# Quinclorac on St. Aug



## mrigney (Jun 6, 2017)

Just had a friend tell me he sprayed his lawn with Spectrackde, which has quinclorac in it. His yard is now...less green than it used to be. What's his best.course of action moving forward?


----------



## CenlaLowell (Apr 21, 2017)

First thing he should do is read all the labels before spraying anything. My thoughts would be to water and wait. See how this affects his yard


----------



## Smokindog (Jun 20, 2018)

Quinclorac will kill St. Augustine.

See table 1 in this
https://www.domyown.com/msds/DriveLabel2014.pdf


----------



## erdons (Apr 3, 2018)

Keep watering hoping to dilute it and hope it bounces back, it probably will but might take a while..


----------



## Ecks from Tex (Apr 26, 2018)

His spray project probably turned into a plug project.

▸ Stored data:

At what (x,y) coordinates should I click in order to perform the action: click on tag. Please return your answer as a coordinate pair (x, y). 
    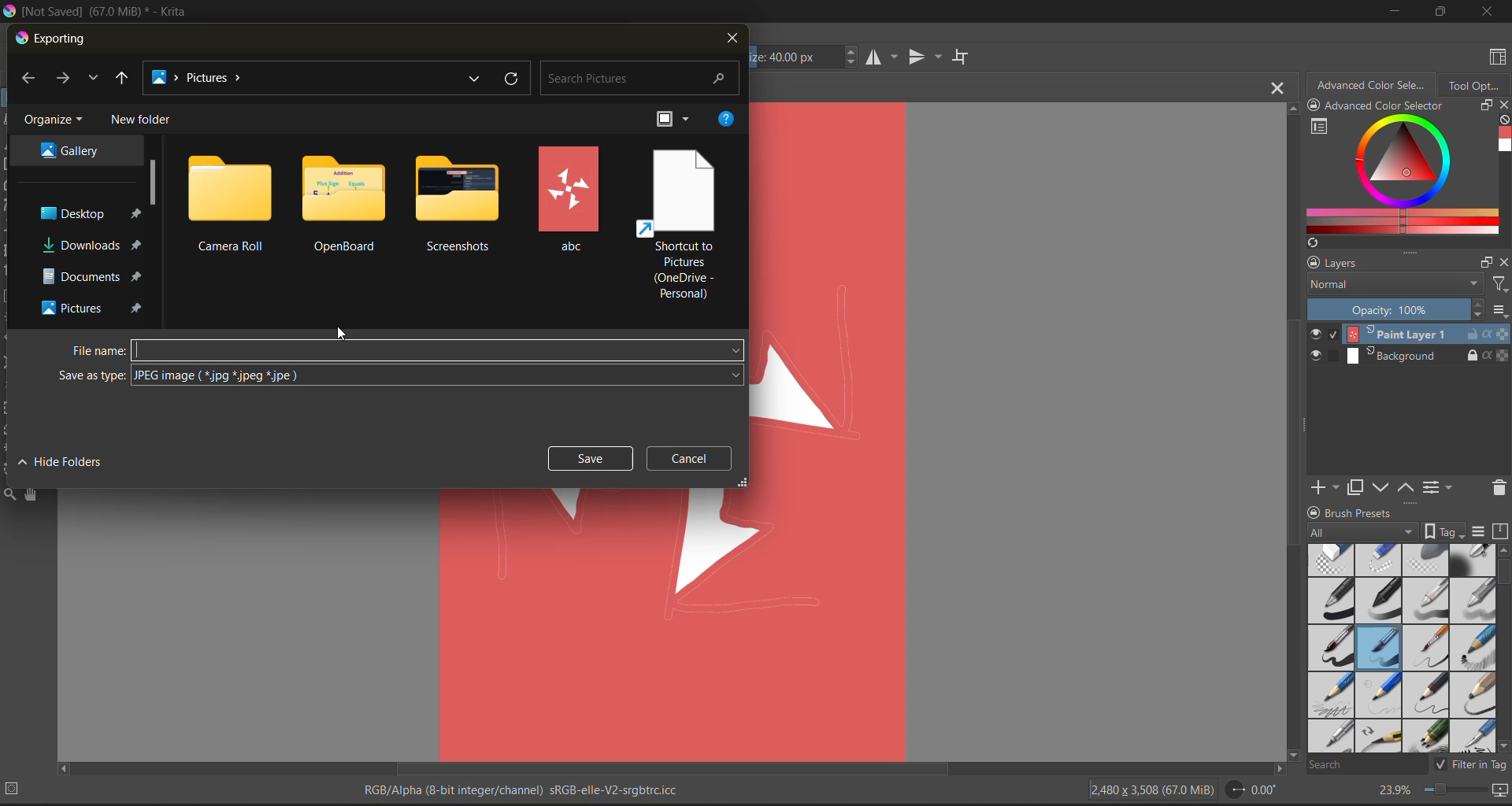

▸ Set of tasks:
1. In the forum thread about quinclorac on St. Augustine, answer these:
(a) Which product did mrigney's friend spray on his lawn?
(b) Which table does Smokindog point to?
(c) What does erdons hope the watering will do to the quinclorac?
2. Carry the forum thread about quinclorac on St. Augustine grass forward from its last post.

▸ Responses for each task:
1.
(a) Spectrackde, which contains quinclorac.
(b) Table 1.
(c) Dilute it.

2.
----------



## Success (Jun 15, 2017)

Is it worth buying quinclorac to spot spray crabgrass in st aug? I only have a couple patches which I'm excited about but if quinclorac kills st aug I might as well just spot spray some roundup


----------



## Gregau33 (Apr 15, 2018)

Success said:


> Is it worth buying quinclorac to spot spray crabgrass in st aug? I only have a couple patches which I'm excited about but if quinclorac kills st aug I might as well just spot spray some roundup


If you only have a couple of patches of crabgrass, just pull it out and make sure to put some preM down for the next growing cycle. Crabgrass is a pain, but it is real easy to pull up and get all the roots. Quinclorac on St. Aug. usually means death to the St. Aug.


----------



## Success (Jun 15, 2017)

Thanks. I've used prodiamine two seasons now and I got it pretty under control. I'll just pull it.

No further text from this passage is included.